INGELHEIM, Germany--(BUSINESS WIRE)--Boehringer Ingelheim today announces that the first patient has been enrolled in a new study, INMARK™, investigating the effect of OFEV® (nintedanib) on changes in specific blood biomarkers. These changes in biomarkers indicate the excessive scarring (fibrosis) in the lungs of patients with idiopathic pulmonary fibrosis (IPF).
Biomarkers are measurable indicators of the presence or severity of a condition and used to monitor and predict the disease course of patients so that appropriate treatment can be planned. INMARK™ will measure changes in various extracellular matrix (ECM*) turnover biomarkers already shown to predict disease progression in IPF patients. ECM turnover is part of healthy tissue maintenance. However uncontrolled or excessive turnover is a key driver for the structural changes seen in IPF lungs, leading to progressive scarring and loss of lung function.

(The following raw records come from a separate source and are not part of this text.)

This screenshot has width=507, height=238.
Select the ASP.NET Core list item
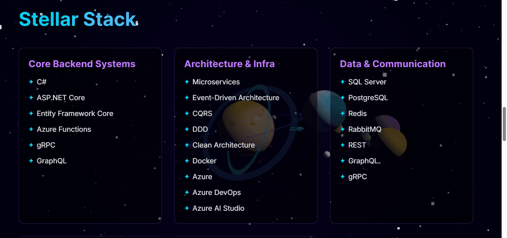tap(61, 97)
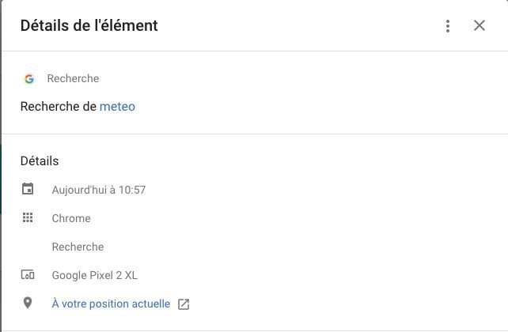Click the location pin icon

coord(28,304)
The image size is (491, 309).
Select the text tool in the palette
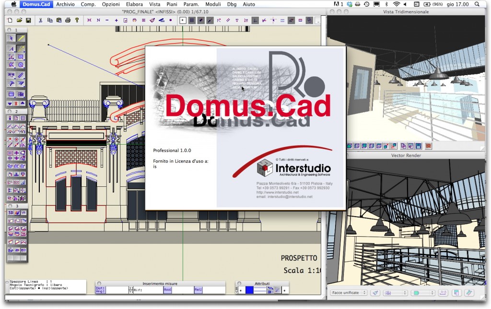click(x=11, y=49)
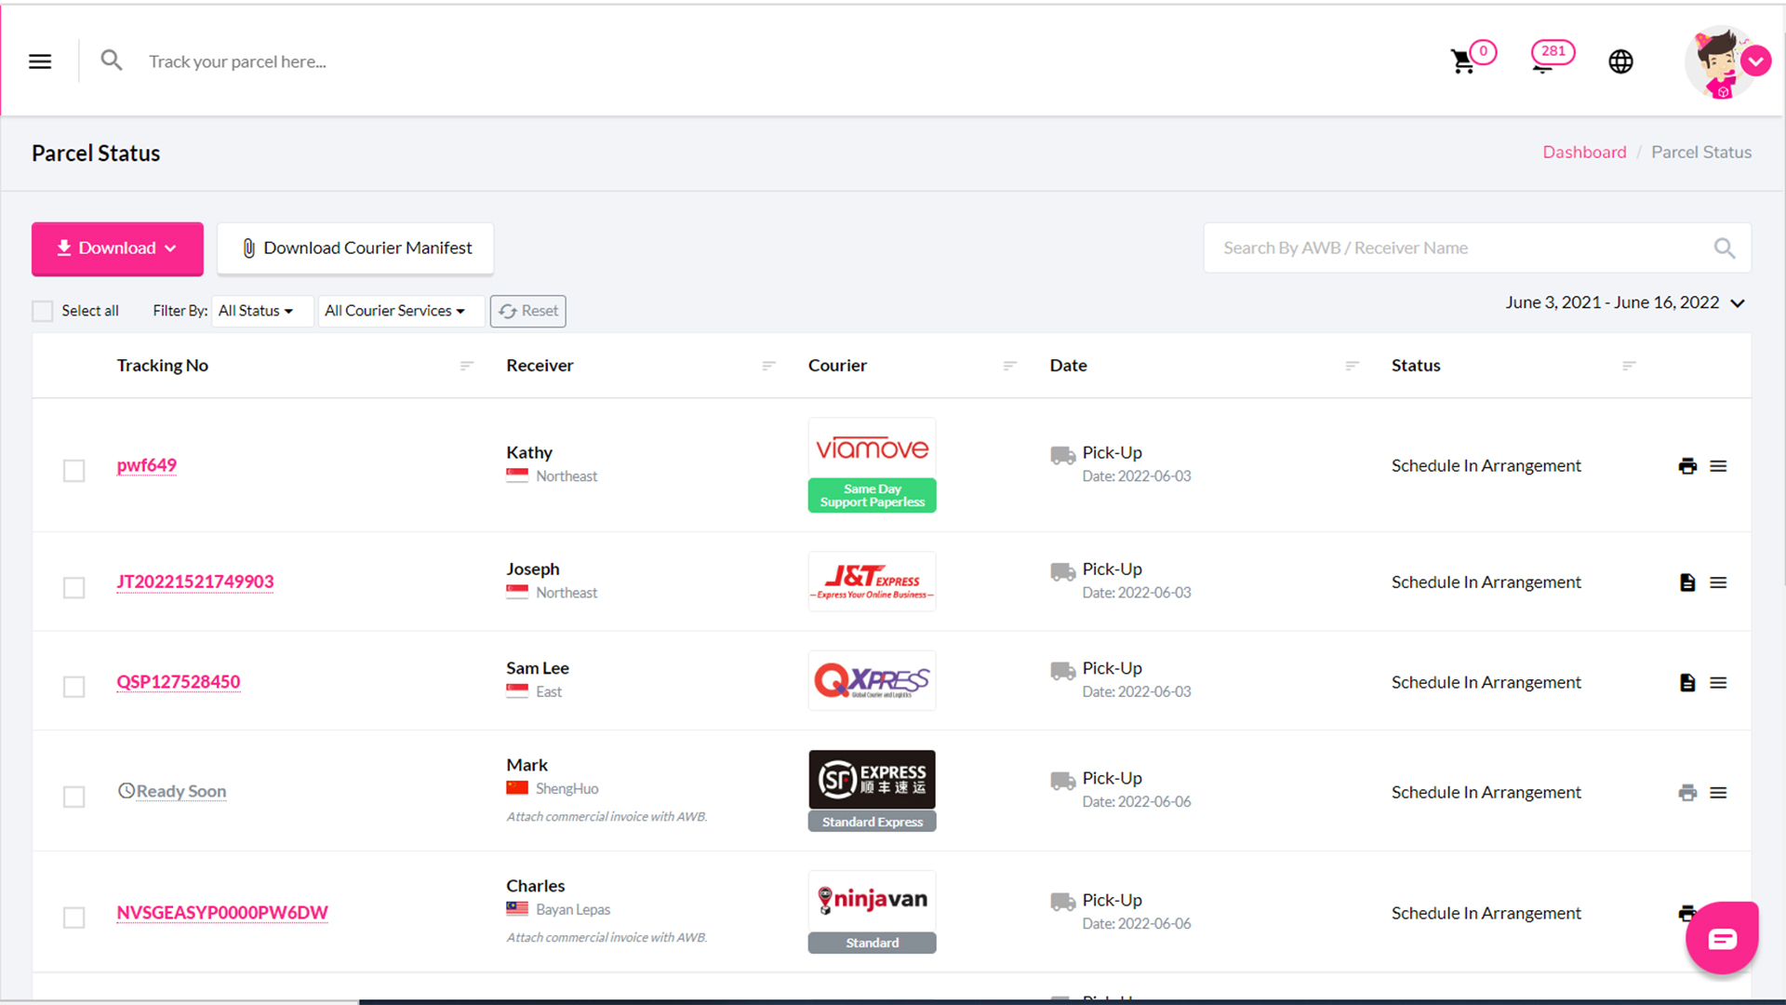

IPF is a debilitating and fatal lung disease with a high mortality, which causes permanent scarring of the lung tissue and loss of lung function over time. Early initiation of treatment may be crucial to help slow disease progression. Recent advancements have been made in the management of IPF with the availability of specific antifibrotic drugs such as OFEV®, which has been shown to slow disease progression by approximately 50% across three key studies. However despite these advances, physicians are still uncertain when to start treatment in individual patients. This is due to the unpredictability and differences in disease progression across patients with IPF and the lack of biomarkers to inform how the disease will progress in individual patients and who may respond best to treatment.
“The initiation of this new study marks a major milestone. The trial is of great scientific value in that it will provide better understanding of IPF and the value of nintedanib treatment in individuals with preserved lung function. Importantly this is the first time we are investigating the effect of any antifibrotic treatment on changes in specific biomarkers in IPF,” commented Dr Toby Maher, Consultant Respiratory Physician at the Royal Brompton Hospital in London, United Kingdom and principle investigator. “Being able to identify biomarkers that will predict how the disease will progress in a specific patient will allow physicians to start their patients on appropriate treatment at the earliest opportunity to help slow disease progression. It remains one of the most urgent challenges for effective management for IPF patients.”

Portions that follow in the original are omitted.